Race and prior history of stroke were obtained from the medical records. Patients were determined to have knowledge of stroke symptoms if they correctly named at least one stroke symptom (dizziness, loss of speech, numbness in arms or legs or face, weakness, headache, visual disturbance, paralysis, motor deficit, facial palsy, confusion, or disorientation) in response to an open-ended question.19 Patients were asked whether they had previously been told that they were at high stroke risk and whether they had previously received information about stroke symptoms. Potential barriers to timely access to medical care were established by asking the patient whether any of the following applied to him/her: (1) “didn’t think symptoms were serious,” (2) “didn’t want to bother my physician,” (3) “concern for cost,” (4) “bad prior experience with hospitals/physicians,” and (5) “did not believe there was anything to help me.” Patients were also asked the following: “On a 1 to 10 scale, how urgent did you believe it was that you seek medical care for these symptoms?” Patients giving a response of 10 were considered to express a high sense of urgency and were compared with patients giving a response of 1 through 9. Questions regarding age, living alone, the identity of the person who first noticed symptoms (patient or bystander), time of day of the onset of symptoms, educational level, and location of the patient at the time of symptom onset (eg, at home or work) could be answered by either the patient or a proxy.
Symptom onset was obtained during the interview of the patient or proxy in the ED. If symptoms occurred during sleep, the onset time was the last time known to be symptom free. Time to seeing an ED physician (EP) was defined as the time from arrival in the ED (first time recorded in ED, usually triage or registration) until first being seen by an EP. Time to CT scan was defined as the time from ED arrival to completion of the CT scan. Time to seeing a neurologist was defined as the time from ED arrival until first contact with a neurologist.
Seven patients with missing information on EMS use were excluded. Fifty-one patients with prehospital delay periods >48 hours were also excluded, leaving 559 patients for these analyses. For statistical tests, an α level of 0.05 was considered statistically significant. Univariate associations of categorical variables with EMS use were evaluated by χ2 tests. Because of the skewed distribution of the delay times, the Wilcoxon rank sum test was used for comparisons of time differences. For multiple pairwise comparisons, the Scheffé method was used, with the corresponding probability value adjusted for multiple comparisons. Associations of factors with EMS use were obtained from multiple logistic regression, adjusted for age and study center. Factors examined were age, sex, race, prior history of stroke, living alone, identity of the person who first noticed symptoms (patient or bystander), stroke type, knowledge of stroke symptoms, having been told that s/he was at high stroke risk, having previously received information about stroke symptoms, 5 potential barriers to seeking care, and sense of urgency. There was insufficient data to determine severity and its association with EMS use. All analyses were performed by use of SAS Version 6.12 (SAS Institute).

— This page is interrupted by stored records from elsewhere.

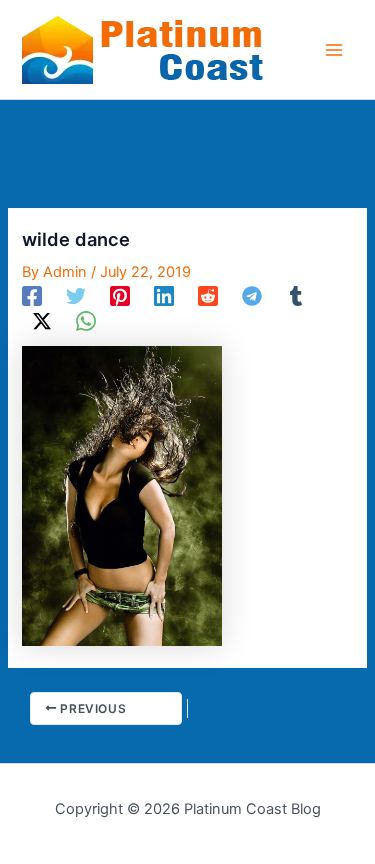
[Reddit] (208, 296)
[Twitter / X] (42, 321)
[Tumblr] (296, 296)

Of the 559 patients included in the analysis, 212 (39%) had a diagnosis of ischemic stroke; 21 (4%), intracerebral hemorrhage; 2 (0.4%), subarachnoid hemorrhage; 122 (22%), TIA; and 194 (35%), diagnoses other than stroke. Eight were missing medical records and thus were not given clinical diagnoses. Twenty-five percent of interviews were completed by a proxy. Those participants discharged with a diagnosis other than stroke or TIA had a variety of diagnoses, including migraine, drug toxicity, syncope, seizure, other neurological disorders, and ill-defined conditions. The mean±SD age of the participants was 68±15 years, 56% were female, and 71% were white (Table 1⇓). Forty-eight percent of all participants were transported by EMS.
Twenty-seven percent of participants had a history of stroke (Table 2⇓). Sixty-nine percent of the participants correctly identified at least one stroke symptom in response to an open-ended question. Only 38% of participants reported that they had previously been told that they were at high risk for stroke. Thirty-eight percent of participants reported that they had previously been given information about stroke symptoms. When prompted about concerns that might have contributed to their decision to delay seeking care for their symptoms, the most common was that they did not think that their symptoms were serious (37%). Few patients agreed that worries about the cost of their treatment (12%) or concerns about bothering their physician (13%) were associated with their decision to delay seeking care for their symptoms. However, 45% of those who did not think their symptoms were serious were diagnosed with stroke, and another 25% were diagnosed with TIA.
Patients who used EMS had significantly shorter times from symptom onset to arrival, time to seeing an EP, time to CT scan, and time to being seen by a neurologist (Table 3⇓). Patients who used EMS were also significantly more likely to arrive within 2 hours (P=0.012) and 3 hours (P=0.035) than were patients who did not use EMS.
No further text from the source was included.